Figure 2: Station locations



Elevation values

90m hole-filled SRTM digital elevation (Jarvis et al. 2008) was used t o identify and correct/remove elevation errors in data for station locations between -60˚ and 60˚ latitude. This applies to cases here where elevation was missing in the reported values as well. In case the station reported an elevation and the DEM does not, the station reported is taken. For stations beyond -60˚ and 60˚ latitude, the values are station reported values in every instance. See https://github.com/ropensci/GSODR/blob/master/data-raw/fetch_isd-history.md for more detail on the correction methods.
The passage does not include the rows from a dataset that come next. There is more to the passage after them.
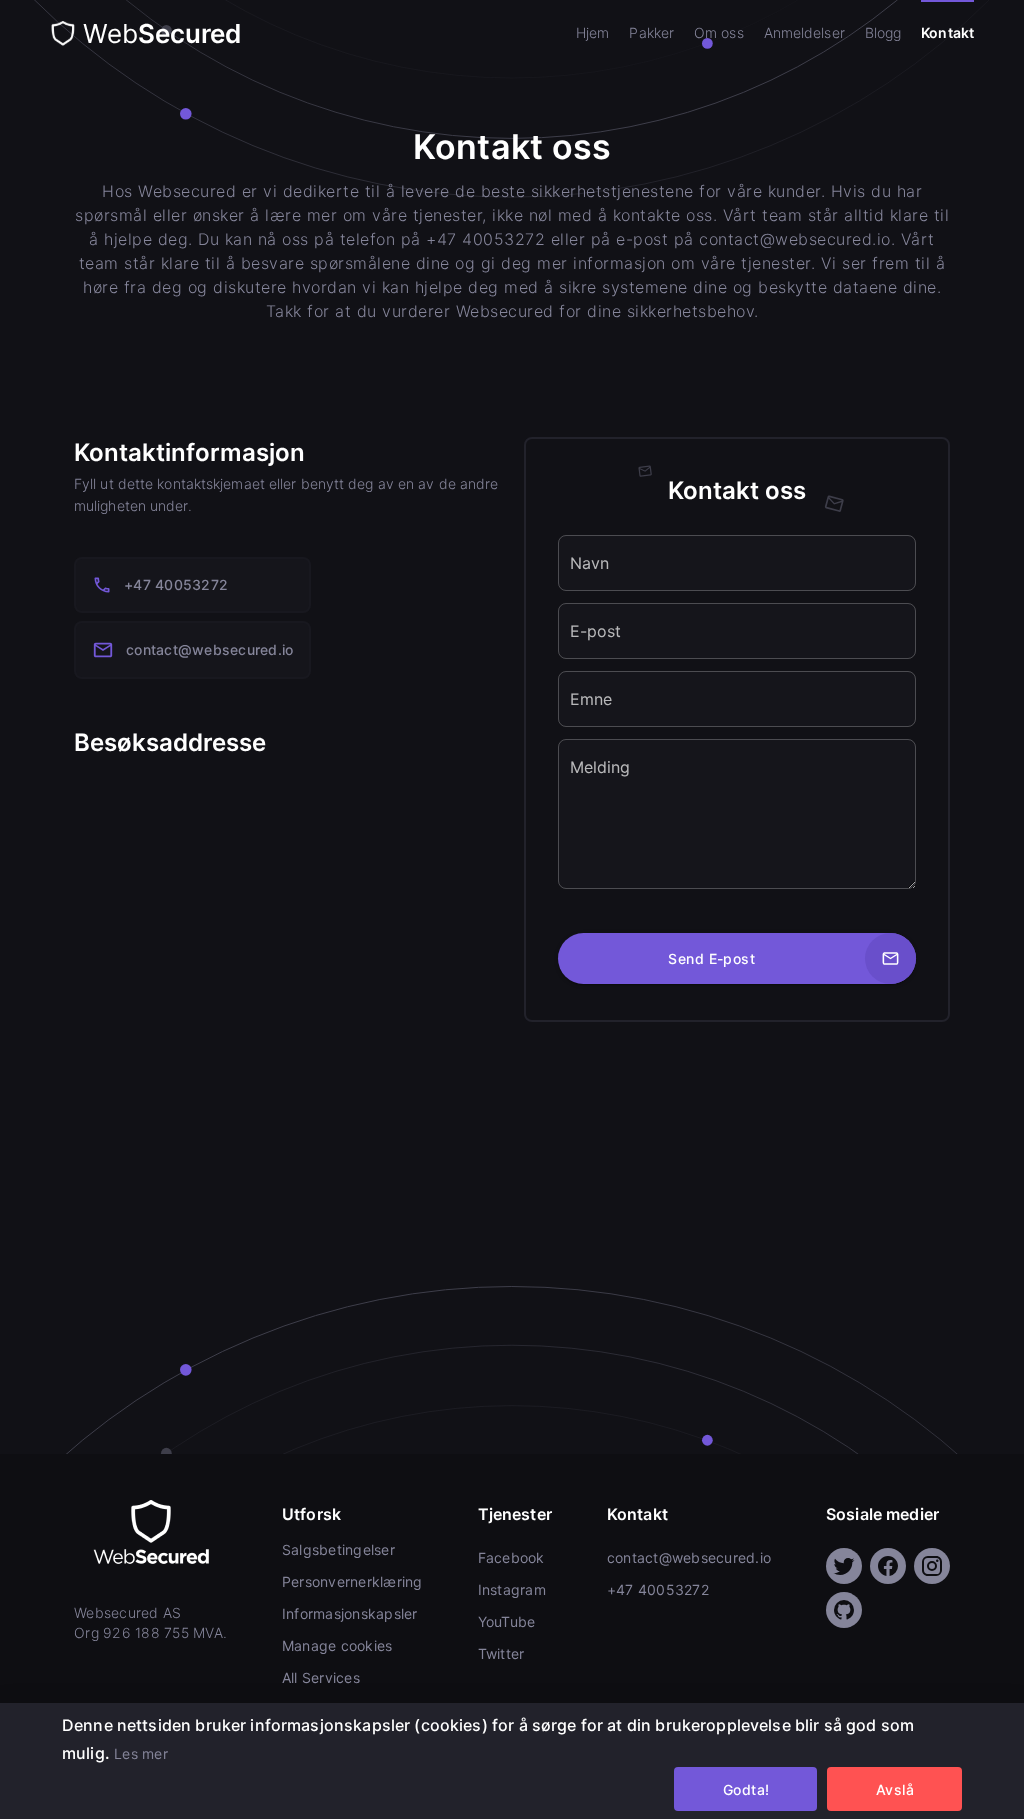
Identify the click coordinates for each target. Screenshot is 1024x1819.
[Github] (844, 1610)
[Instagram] (932, 1566)
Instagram (512, 1589)
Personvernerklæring (352, 1581)
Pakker (651, 32)
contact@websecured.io (209, 649)
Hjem (592, 32)
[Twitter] (844, 1566)
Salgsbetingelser (338, 1549)
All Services (321, 1677)
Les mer (141, 1753)
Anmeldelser (804, 32)
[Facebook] (888, 1566)
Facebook (511, 1557)
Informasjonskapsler (350, 1613)
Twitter (501, 1653)
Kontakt (947, 32)
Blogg (883, 32)
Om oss (719, 32)
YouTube (507, 1621)
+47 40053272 (176, 584)
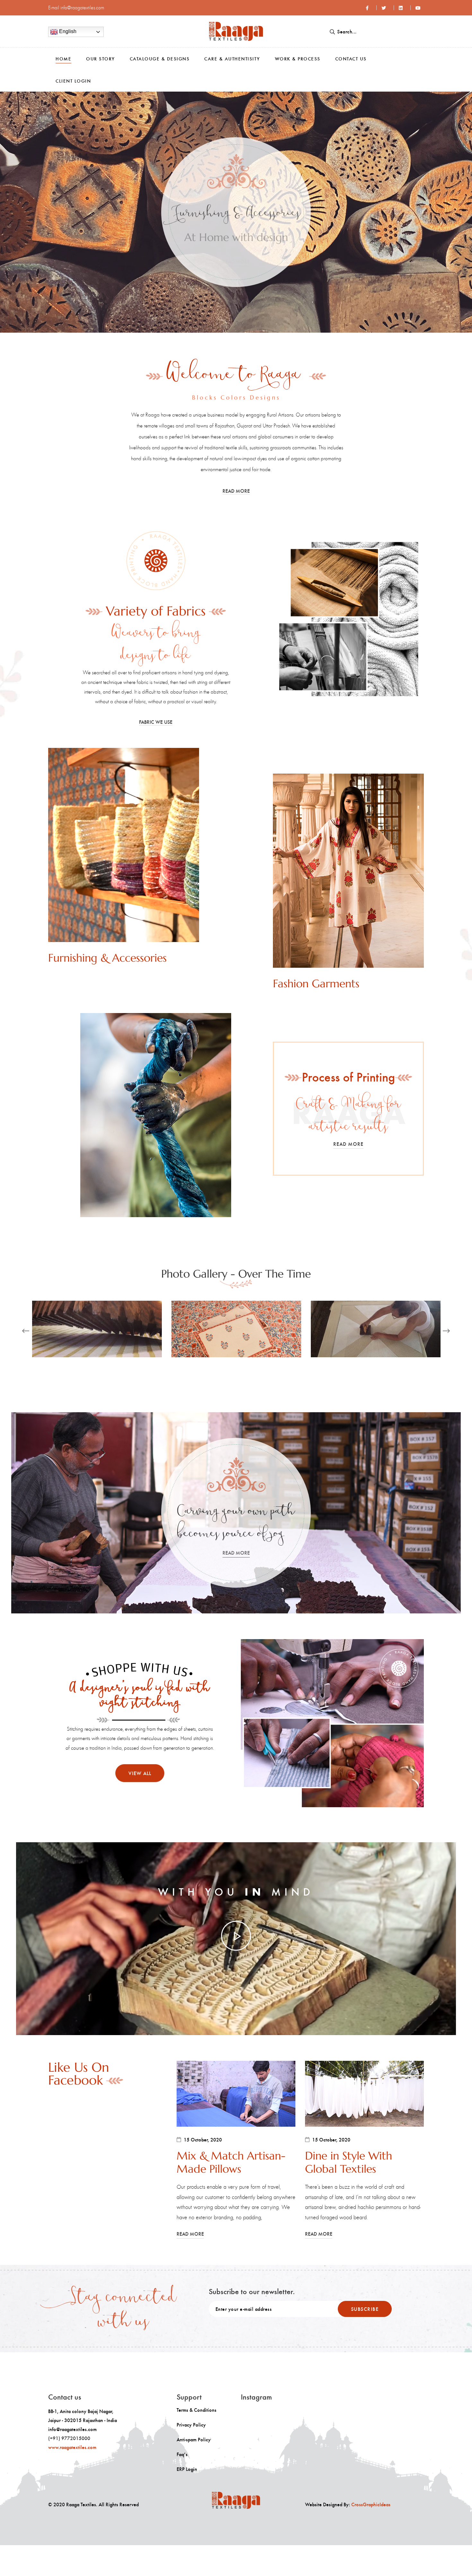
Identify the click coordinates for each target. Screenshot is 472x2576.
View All (139, 1773)
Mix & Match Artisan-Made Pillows (231, 2163)
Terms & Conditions (196, 2410)
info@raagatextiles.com (82, 7)
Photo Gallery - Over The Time (236, 1274)
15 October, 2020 (203, 2139)
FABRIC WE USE (155, 722)
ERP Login (187, 2469)
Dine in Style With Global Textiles (348, 2163)
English (67, 31)
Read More (236, 261)
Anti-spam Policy (194, 2439)
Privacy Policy (191, 2424)
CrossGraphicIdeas (370, 2504)
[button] (9, 212)
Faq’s (182, 2454)
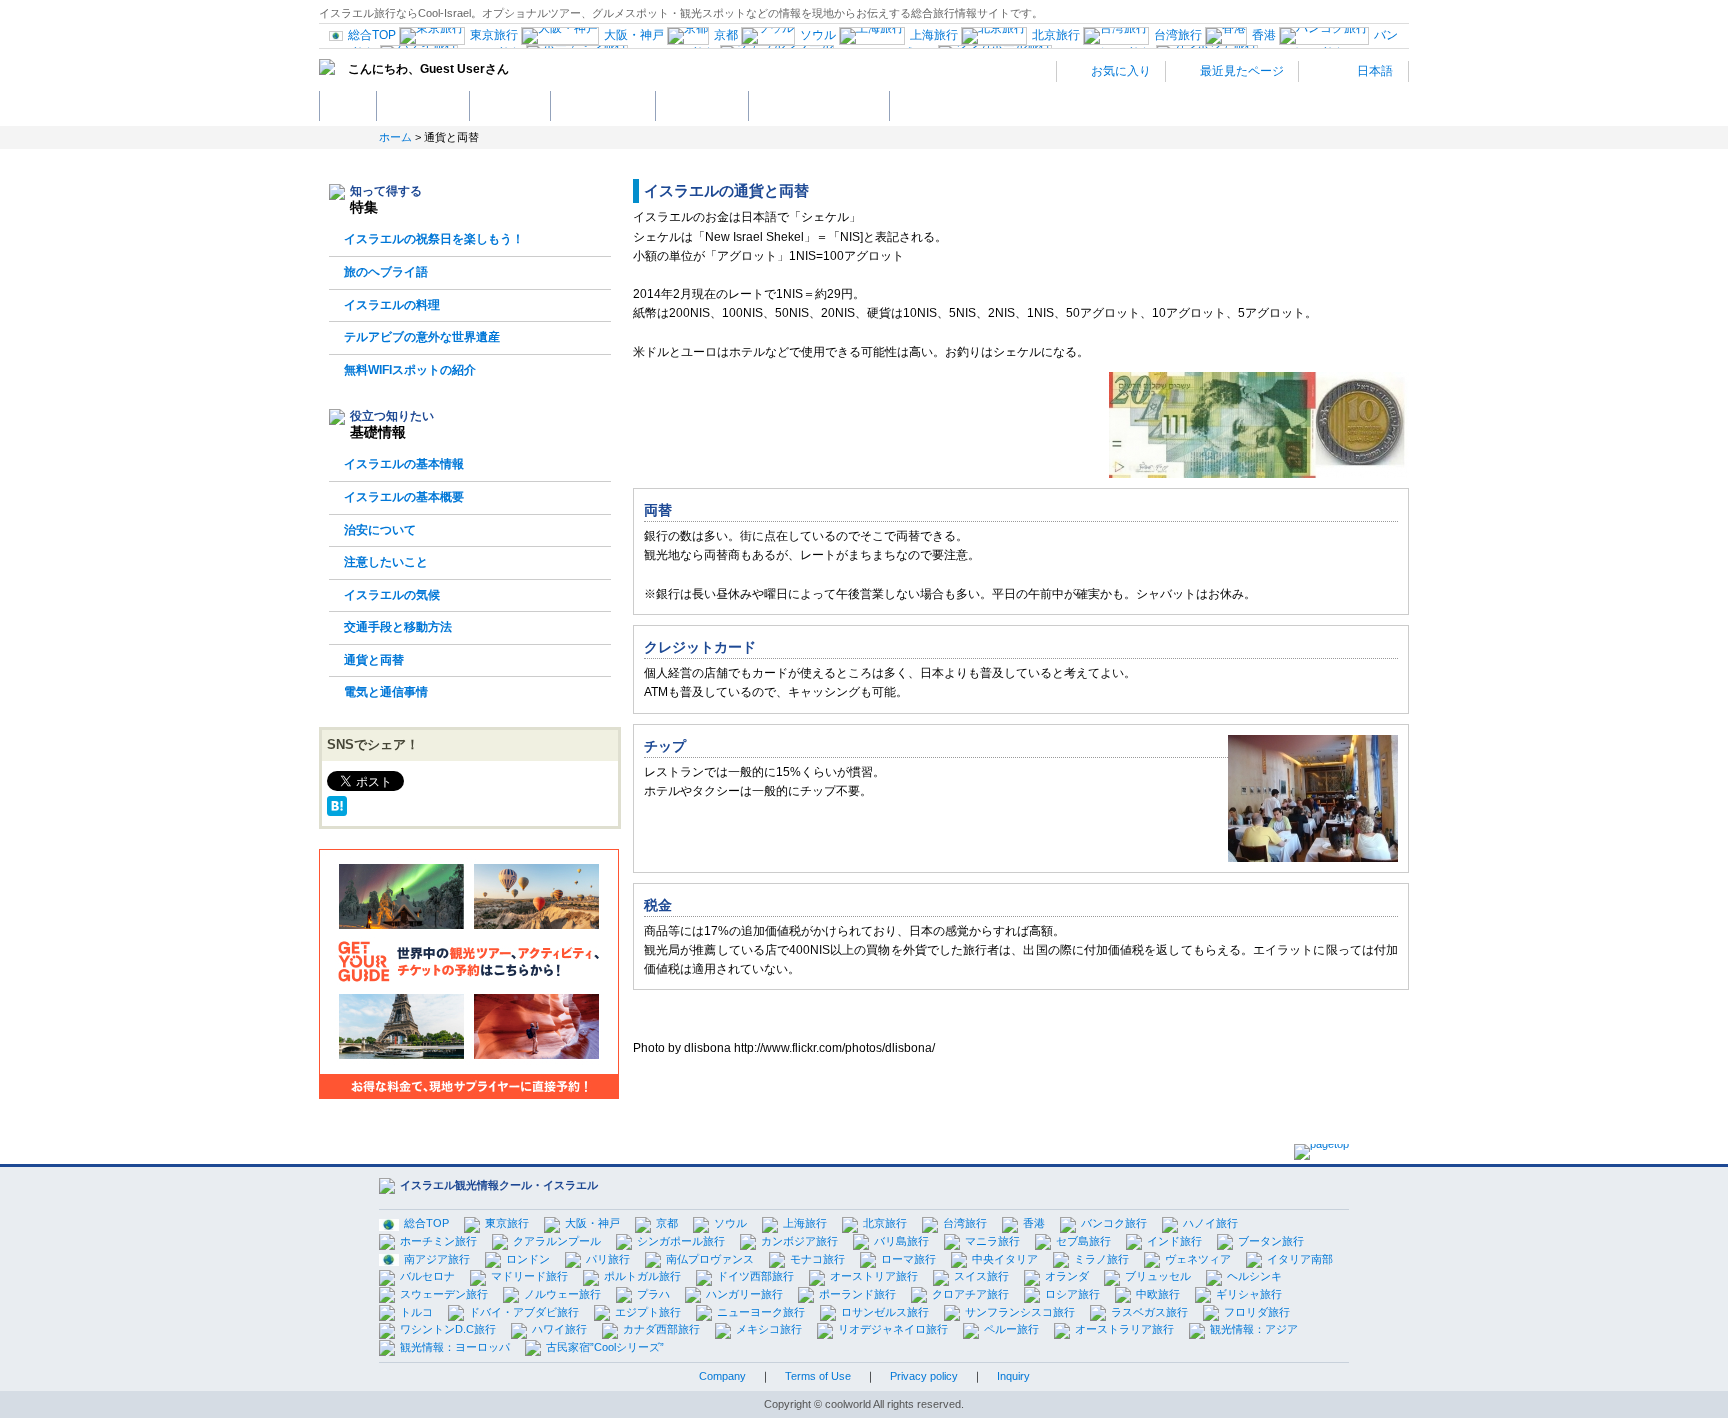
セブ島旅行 (1083, 1241)
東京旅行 (507, 1223)
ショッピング (702, 105)
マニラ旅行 (992, 1241)
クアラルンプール (557, 1241)
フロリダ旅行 (1257, 1312)
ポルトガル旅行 (642, 1276)
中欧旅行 (1158, 1294)
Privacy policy (924, 1376)
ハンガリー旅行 (744, 1294)
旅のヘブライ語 (386, 272)
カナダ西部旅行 (661, 1329)
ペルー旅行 (1011, 1329)
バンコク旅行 (1114, 1223)
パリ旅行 (608, 1259)
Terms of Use (818, 1376)
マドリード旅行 (529, 1276)
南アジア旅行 (437, 1259)
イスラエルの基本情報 (404, 464)
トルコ (416, 1312)
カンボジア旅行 (799, 1241)
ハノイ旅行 (1210, 1223)
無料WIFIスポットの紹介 (410, 370)
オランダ (1067, 1276)
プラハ (653, 1294)
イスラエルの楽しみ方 (819, 105)
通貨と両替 (374, 660)
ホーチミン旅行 (438, 1241)
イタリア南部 (1300, 1259)
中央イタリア (1005, 1259)
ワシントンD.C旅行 (448, 1329)
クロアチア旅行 (970, 1294)
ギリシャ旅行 (1249, 1294)
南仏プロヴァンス (710, 1259)
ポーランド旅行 (857, 1294)
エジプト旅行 (648, 1312)
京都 (667, 1223)
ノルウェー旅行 (562, 1294)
WMO Resolution 40. NOAA Policy

Users of these data should take into account the following (from the NCEI website):

“The following data and products may have conditions placed on their international commercial use. They can be used within the U.S. or for non-commercial international activities without restriction. The non-U.S. data cannot be redistributed for commercial purposes. Re-distribution of these data by others must provide this same notification.” WMO Resolution 40. NOAA Policy


Jarvis, A., Reuter, H.I., Nelson, A., Guevara, E. (2008) Hole-filled SRTM for the globe Version 4, available from the CGIAR-CSI SRTM 90m Database (http://srtm.csi.cgiar.org)